The records below need copying. Match each line exactly.

--- Extracted information ---

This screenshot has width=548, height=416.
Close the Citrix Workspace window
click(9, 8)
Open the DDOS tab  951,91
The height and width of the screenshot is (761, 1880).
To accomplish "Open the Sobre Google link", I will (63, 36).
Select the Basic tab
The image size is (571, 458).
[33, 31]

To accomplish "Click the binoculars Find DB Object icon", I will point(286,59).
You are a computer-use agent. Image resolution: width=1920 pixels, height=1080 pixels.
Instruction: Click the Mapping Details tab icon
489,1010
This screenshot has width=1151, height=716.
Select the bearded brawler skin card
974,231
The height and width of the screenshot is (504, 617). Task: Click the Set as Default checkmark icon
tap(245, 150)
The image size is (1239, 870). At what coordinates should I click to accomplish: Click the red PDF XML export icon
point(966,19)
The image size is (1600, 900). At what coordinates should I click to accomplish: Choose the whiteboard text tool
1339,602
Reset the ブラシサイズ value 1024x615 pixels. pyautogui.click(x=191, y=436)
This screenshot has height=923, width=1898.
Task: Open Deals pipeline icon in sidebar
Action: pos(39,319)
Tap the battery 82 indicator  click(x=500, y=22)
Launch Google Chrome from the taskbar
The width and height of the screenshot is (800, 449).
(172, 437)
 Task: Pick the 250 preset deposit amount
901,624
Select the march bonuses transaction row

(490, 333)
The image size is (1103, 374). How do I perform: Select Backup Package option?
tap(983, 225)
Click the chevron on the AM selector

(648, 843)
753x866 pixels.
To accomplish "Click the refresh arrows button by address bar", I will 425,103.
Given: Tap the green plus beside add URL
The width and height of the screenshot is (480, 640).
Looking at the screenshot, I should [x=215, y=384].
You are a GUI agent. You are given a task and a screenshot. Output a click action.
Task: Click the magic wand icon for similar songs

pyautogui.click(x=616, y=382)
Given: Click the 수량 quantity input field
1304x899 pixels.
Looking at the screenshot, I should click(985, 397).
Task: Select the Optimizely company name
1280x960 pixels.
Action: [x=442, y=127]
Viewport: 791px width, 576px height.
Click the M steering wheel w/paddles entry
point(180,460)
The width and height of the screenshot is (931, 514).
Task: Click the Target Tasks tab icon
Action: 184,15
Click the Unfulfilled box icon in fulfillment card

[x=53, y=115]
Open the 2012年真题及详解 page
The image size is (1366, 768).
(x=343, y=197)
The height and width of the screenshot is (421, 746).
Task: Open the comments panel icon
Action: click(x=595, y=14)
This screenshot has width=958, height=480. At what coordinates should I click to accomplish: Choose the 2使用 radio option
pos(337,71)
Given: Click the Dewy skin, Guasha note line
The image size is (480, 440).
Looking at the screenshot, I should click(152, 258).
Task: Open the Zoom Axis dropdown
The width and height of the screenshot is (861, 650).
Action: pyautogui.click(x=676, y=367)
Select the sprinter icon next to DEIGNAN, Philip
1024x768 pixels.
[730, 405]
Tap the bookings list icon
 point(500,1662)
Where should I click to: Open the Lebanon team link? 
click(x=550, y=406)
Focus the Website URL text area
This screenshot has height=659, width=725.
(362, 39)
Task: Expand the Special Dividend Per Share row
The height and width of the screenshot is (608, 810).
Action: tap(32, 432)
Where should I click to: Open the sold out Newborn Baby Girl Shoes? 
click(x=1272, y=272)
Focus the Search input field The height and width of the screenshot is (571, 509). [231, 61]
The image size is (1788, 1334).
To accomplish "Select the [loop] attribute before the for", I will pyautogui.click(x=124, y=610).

---

Your solution:
This screenshot has width=548, height=416.
Close the Citrix Workspace window
click(9, 8)
Open the DDOS tab  951,91
The height and width of the screenshot is (761, 1880).
To accomplish "Open the Sobre Google link", I will (63, 36).
Select the Basic tab
The image size is (571, 458).
[33, 31]

To accomplish "Click the binoculars Find DB Object icon", I will point(286,59).
You are a computer-use agent. Image resolution: width=1920 pixels, height=1080 pixels.
Instruction: Click the Mapping Details tab icon
489,1010
This screenshot has width=1151, height=716.
Select the bearded brawler skin card
974,231
The height and width of the screenshot is (504, 617). Task: Click the Set as Default checkmark icon
tap(245, 150)
The image size is (1239, 870). At what coordinates should I click to accomplish: Click the red PDF XML export icon
point(966,19)
The image size is (1600, 900). At what coordinates should I click to accomplish: Choose the whiteboard text tool
1339,602
Reset the ブラシサイズ value 1024x615 pixels. pyautogui.click(x=191, y=436)
This screenshot has height=923, width=1898.
Task: Open Deals pipeline icon in sidebar
Action: pos(39,319)
Tap the battery 82 indicator  click(x=500, y=22)
Launch Google Chrome from the taskbar
The width and height of the screenshot is (800, 449).
(172, 437)
 Task: Pick the 250 preset deposit amount
901,624
Select the march bonuses transaction row

(490, 333)
The image size is (1103, 374). How do I perform: Select Backup Package option?
tap(983, 225)
Click the chevron on the AM selector

(648, 843)
753x866 pixels.
To accomplish "Click the refresh arrows button by address bar", I will 425,103.
Given: Tap the green plus beside add URL
The width and height of the screenshot is (480, 640).
Looking at the screenshot, I should [x=215, y=384].
You are a GUI agent. You are given a task and a screenshot. Output a click action.
Task: Click the magic wand icon for similar songs

pyautogui.click(x=616, y=382)
Given: Click the 수량 quantity input field
1304x899 pixels.
Looking at the screenshot, I should click(985, 397).
Task: Select the Optimizely company name
1280x960 pixels.
Action: [x=442, y=127]
Viewport: 791px width, 576px height.
Click the M steering wheel w/paddles entry
point(180,460)
The width and height of the screenshot is (931, 514).
Task: Click the Target Tasks tab icon
Action: 184,15
Click the Unfulfilled box icon in fulfillment card

[x=53, y=115]
Open the 2012年真题及详解 page
The image size is (1366, 768).
(x=343, y=197)
The height and width of the screenshot is (421, 746).
Task: Open the comments panel icon
Action: click(x=595, y=14)
This screenshot has width=958, height=480. At what coordinates should I click to accomplish: Choose the 2使用 radio option
pos(337,71)
Given: Click the Dewy skin, Guasha note line
The image size is (480, 440).
Looking at the screenshot, I should click(152, 258).
Task: Open the Zoom Axis dropdown
The width and height of the screenshot is (861, 650).
Action: pyautogui.click(x=676, y=367)
Select the sprinter icon next to DEIGNAN, Philip
1024x768 pixels.
[730, 405]
Tap the bookings list icon
 point(500,1662)
Where should I click to: Open the Lebanon team link? 
click(x=550, y=406)
Focus the Website URL text area
This screenshot has height=659, width=725.
(362, 39)
Task: Expand the Special Dividend Per Share row
The height and width of the screenshot is (608, 810).
Action: tap(32, 432)
Where should I click to: Open the sold out Newborn Baby Girl Shoes? 
click(x=1272, y=272)
Focus the Search input field The height and width of the screenshot is (571, 509). [231, 61]
The image size is (1788, 1334).
To accomplish "Select the [loop] attribute before the for", I will pyautogui.click(x=124, y=610).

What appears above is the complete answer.